KOMMUNISTISCHE PARTEI ÖSTERREICHS

The World Social Forum starts this Tuesday

Impressionen von der Eröffnungsdemonstration

Von João Romão (29.1.2009)

The World Social Forum starts this Tuesday, in Belém do Pará, close to the Amazon Rain Forest. More than one hundred thousand participants are expected, to attend more than two thousand panels and discussion seminars, as well as over a thousand journalists from all over the world.

João Romão reports from Brazil to Esquerda.net

Everything seems overwhelming for this city: people are staying in boats and private homes, on conditions far bellow those imagined when they booked their accommodation months ago, thousands of kilometers away. Young people who have opted for camping must face the pouring rain, which comes in the short but torrential spells typical of tropical areas. The Transform delegation, which I'm a member of, is lodged in the comfortable abode of a religious order active in popular education, about fifty kilometers away from the city.

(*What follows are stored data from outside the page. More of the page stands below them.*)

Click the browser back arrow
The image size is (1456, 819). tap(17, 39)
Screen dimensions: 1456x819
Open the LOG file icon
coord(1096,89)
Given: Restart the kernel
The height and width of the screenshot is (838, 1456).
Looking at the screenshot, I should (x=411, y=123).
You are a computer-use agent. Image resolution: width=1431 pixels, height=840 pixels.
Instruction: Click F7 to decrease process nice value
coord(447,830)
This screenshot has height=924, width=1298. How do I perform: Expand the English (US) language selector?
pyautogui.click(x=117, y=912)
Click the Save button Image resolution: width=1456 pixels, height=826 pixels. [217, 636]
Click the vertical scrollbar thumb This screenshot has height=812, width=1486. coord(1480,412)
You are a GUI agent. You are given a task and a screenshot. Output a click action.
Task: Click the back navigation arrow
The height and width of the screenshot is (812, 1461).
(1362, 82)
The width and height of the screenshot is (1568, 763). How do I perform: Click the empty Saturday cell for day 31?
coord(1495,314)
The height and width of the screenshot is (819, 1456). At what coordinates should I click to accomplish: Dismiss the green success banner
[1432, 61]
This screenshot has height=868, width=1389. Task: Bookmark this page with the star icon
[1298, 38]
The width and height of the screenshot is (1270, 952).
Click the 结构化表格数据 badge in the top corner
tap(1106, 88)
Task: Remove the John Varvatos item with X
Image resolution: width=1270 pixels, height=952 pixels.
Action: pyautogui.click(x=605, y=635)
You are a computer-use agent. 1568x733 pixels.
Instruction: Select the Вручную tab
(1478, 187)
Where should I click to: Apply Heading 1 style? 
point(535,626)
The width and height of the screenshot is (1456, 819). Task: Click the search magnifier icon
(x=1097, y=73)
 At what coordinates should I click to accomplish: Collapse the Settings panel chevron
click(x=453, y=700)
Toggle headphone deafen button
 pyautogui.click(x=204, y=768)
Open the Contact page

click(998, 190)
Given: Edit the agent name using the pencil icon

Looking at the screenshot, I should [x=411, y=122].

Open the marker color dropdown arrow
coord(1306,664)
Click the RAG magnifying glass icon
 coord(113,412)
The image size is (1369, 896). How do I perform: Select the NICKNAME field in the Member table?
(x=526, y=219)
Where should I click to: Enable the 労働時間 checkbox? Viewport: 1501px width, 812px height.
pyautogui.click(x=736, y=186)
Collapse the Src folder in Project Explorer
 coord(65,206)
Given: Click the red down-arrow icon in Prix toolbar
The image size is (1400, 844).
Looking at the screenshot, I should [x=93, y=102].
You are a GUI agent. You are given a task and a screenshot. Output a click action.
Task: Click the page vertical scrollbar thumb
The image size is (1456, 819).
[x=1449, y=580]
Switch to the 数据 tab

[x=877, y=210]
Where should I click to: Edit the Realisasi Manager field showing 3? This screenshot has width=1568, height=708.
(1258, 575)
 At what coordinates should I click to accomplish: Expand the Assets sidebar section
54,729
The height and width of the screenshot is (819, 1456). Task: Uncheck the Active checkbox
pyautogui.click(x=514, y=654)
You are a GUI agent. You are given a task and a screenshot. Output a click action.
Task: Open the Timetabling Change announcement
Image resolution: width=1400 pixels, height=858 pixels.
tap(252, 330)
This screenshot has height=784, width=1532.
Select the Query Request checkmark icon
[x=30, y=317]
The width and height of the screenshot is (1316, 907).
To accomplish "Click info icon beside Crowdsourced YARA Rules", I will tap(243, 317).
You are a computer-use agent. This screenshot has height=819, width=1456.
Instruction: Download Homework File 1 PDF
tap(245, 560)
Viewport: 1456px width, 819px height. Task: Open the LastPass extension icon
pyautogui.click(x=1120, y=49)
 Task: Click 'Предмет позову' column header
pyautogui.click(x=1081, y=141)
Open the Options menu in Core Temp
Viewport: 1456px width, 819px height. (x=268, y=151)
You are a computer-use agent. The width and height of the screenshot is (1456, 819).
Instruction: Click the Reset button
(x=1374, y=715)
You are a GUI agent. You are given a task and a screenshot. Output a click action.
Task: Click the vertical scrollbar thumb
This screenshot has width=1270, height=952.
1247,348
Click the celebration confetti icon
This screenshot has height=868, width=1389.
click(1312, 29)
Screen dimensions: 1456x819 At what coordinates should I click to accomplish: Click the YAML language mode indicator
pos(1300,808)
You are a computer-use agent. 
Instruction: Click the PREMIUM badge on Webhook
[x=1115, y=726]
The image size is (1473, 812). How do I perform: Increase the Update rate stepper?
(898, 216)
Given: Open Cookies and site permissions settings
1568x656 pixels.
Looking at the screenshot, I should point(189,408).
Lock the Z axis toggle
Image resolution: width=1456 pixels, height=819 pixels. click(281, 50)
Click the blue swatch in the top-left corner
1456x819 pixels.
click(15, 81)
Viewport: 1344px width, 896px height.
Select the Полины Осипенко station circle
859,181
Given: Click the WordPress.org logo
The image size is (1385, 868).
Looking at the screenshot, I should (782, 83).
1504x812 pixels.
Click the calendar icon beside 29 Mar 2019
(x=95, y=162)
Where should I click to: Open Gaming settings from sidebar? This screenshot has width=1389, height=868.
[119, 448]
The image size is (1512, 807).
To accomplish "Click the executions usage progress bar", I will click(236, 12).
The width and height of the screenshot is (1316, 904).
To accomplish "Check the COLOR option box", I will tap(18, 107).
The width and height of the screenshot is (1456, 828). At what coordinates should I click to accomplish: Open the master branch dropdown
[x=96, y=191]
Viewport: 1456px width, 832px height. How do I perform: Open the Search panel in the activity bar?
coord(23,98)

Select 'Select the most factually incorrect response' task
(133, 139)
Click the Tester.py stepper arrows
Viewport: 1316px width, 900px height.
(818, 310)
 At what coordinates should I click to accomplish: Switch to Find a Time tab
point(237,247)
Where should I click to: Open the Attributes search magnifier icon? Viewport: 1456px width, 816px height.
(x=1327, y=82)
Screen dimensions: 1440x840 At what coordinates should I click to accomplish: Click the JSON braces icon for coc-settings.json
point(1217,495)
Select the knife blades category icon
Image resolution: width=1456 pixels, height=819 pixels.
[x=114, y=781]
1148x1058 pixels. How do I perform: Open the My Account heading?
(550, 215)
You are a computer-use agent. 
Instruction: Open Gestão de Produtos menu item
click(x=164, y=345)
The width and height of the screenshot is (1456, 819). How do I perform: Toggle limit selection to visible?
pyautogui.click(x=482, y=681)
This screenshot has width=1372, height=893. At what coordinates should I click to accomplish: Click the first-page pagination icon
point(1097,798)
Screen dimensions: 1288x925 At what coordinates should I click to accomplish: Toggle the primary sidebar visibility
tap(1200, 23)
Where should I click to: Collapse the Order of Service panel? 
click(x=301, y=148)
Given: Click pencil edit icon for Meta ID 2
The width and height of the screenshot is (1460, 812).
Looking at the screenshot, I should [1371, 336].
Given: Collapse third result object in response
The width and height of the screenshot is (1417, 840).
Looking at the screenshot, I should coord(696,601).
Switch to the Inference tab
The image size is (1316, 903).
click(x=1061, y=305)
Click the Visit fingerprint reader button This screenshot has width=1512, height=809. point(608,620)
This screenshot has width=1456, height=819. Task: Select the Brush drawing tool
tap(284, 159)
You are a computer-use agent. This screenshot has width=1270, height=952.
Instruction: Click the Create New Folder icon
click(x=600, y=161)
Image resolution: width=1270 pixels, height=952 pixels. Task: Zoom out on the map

Locals say the city looks different this week: security was clearly increased and the places where the forum is taking place, as well as the city center and the main access routes, are under surveillance. Road blocks for cars and even buses are common, so that the passengers can be searched. The universities where most of the WFS is taking place are on the outskirts of Belém, in an area made of poor and substandard housing, where insecurity and police patrols are usually hand in hand. It is rather uncommon to meet anyone who speaks English ou French in shops and restaurants, at a time when the town is crowded with people from all over the world. Every time I take a picture, even inside a public bus, someone reminds me of how dangerous it is to display a camera in public.

On the streets of Belém one can find push carts attached to skinny donkeys or even men, carrying fruit, tyres, cardboard boxes or crates with empty bottles. At night, many streets are taken over by female, male and transgender prostitutes and the taxis avoid stopping at red lights. People’s bellies are swollen because of malnutrition, based on plenty of rice, pasta, beans and cassava flour.

For European standards, even for those of Portugal, fried (and quite fresh) fish, assorted wonderful fruits, or even the typical and absolutely delicious duck in Tupuci sauce, are rather cheap. Albeit its poverty, the people of Belém express their happiness for having so many visitors in town, regardless of the obvious communication difficulties.

Even before the WSF as such starts, there are plenty of things going on in town. The Transform network is one of the organizations behind the Word Forum for Science and Democracy, which aims at launching a project to be perhaps included in the next World Social Forum. I myself attended a debate on «Emerging Ways in the Struggle for the Democratisation of Science», where it was discussed how capital is taking charge of scientific evolution, by controlling the product of its research (trademark registering, legislation on intellectual property) and the means for its accomplishment (by means of «donations» or funding of public research centers): in terms of cognitive capital, science has now the power of direct intervention in creating value and innovation has replaced capital reproduction.

But it must also be said that innovation has paved the way for new types of activism and diversity in researching can be a weapon against knowledge control. Programmes for mass adult education carried out in India throughout the twentieth century, based on models of scientific research aimed at the concrete problems of the population and valuing traditional knowledge (in areas such as food, farming, or water management, for instance), are an effectual way forward for science to address local needs. Amazonian shamans have also come up with new models of research, in which science adds up knowledge to that already produced by indigenous peoples,

Such approach rejects a positivist categorization, putting forward the need to study socio-diversity against bio-diversity (which neglects social relations) and refuses the notion of «participatism», for it invokes traditional knowledge to contribute partially to science, whereas the task of scientific research must rather be to reinforce the knowledge the indigenous peoples of Amazonia produce about their own living conditions.